Entraide et Fraternité / Broederlijk Delen - History




1990-1999


-From 1990, Belgium: EF takes part in the international campaign “Jubilee 2000” to demand the cancellation of Third World debt. It submits 50,000 petitions to the Belgian Minister of Finance. 

-Since 1991, Guatemala: EF and a local NGO, SERJUS (Services Juridiques et Sociaux), start a long-term partnership to empower rural Mayan communities through agricultural processes that foster food security, community organization, and the formation of indigenous leaders. 

-1993-1994, Mexico: EF and a local NGO, DESMI (Desarrollo Ecónomico y Social de los Mexicanos Indígenas), support agricultural development in Chiapas rural indigenous communities. 
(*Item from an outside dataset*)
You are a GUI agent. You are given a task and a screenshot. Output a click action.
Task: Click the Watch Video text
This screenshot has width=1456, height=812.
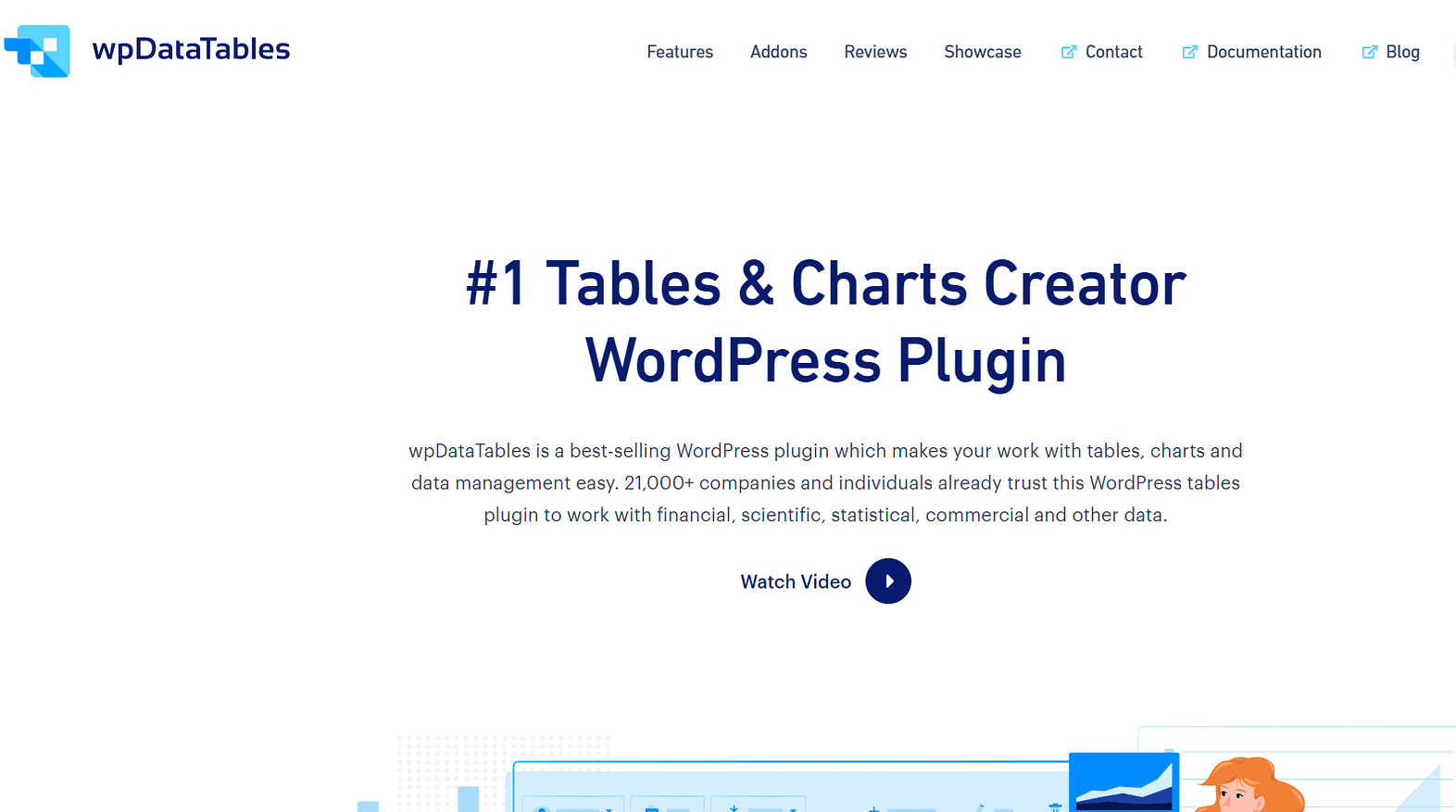click(x=796, y=581)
-1994-1997, Rwanda: Like the majority of Christian missionaries in the country before the genocide, BD supports the Hutu-majority government against a Tutsi-dominated rebellion. According to Stephen John Stedman and Fred Tanner, it also remains an outlet for extremist Hutu propaganda and revisionist history after the massacres. For instance, BD denounces a “second genocide” against the Rwandan refugees in Zaire from 1997 onwards. Yet it doesn’t acknowledge that many of them had in fact played an active role in the 1994 genocide. In the same vein, it overestimates the number of missing refugees in Zaire up to 700,000, as against 170,000 according to reliable estimates. Much later on, however, BD will work with a Rwandese NGO, AMI (Association Modeste et Innocent), to facilitate reconciliation in the post-genocide context. 

-Since 1996, Guatemala: EF and a local NGO, CDRO (Cooperation for Rural Development in the South-West), start a long-term partnership to support small-scale sustainable agriculture in Mayan communities. 

-1997-1998, Belgium: EF increasingly relies on co-managing with Action Vivre Ensemble. From 1998, the two sister organizations merge under one common board, yet continue operating with different names. They also confirm their participatory approach to development. 

-Since 1998, Haiti: EF and a local NGO, PAPDA (Plateforme haïtienne de plaidoyer pour un développement alternative), start a long-term partnership to help women and combat rural poverty and exclusion. From 2007, EF will also work with another organization, Chandèl, to support the education of children in a poor neighborhood of Port-au-Prince, Bas-Delmas.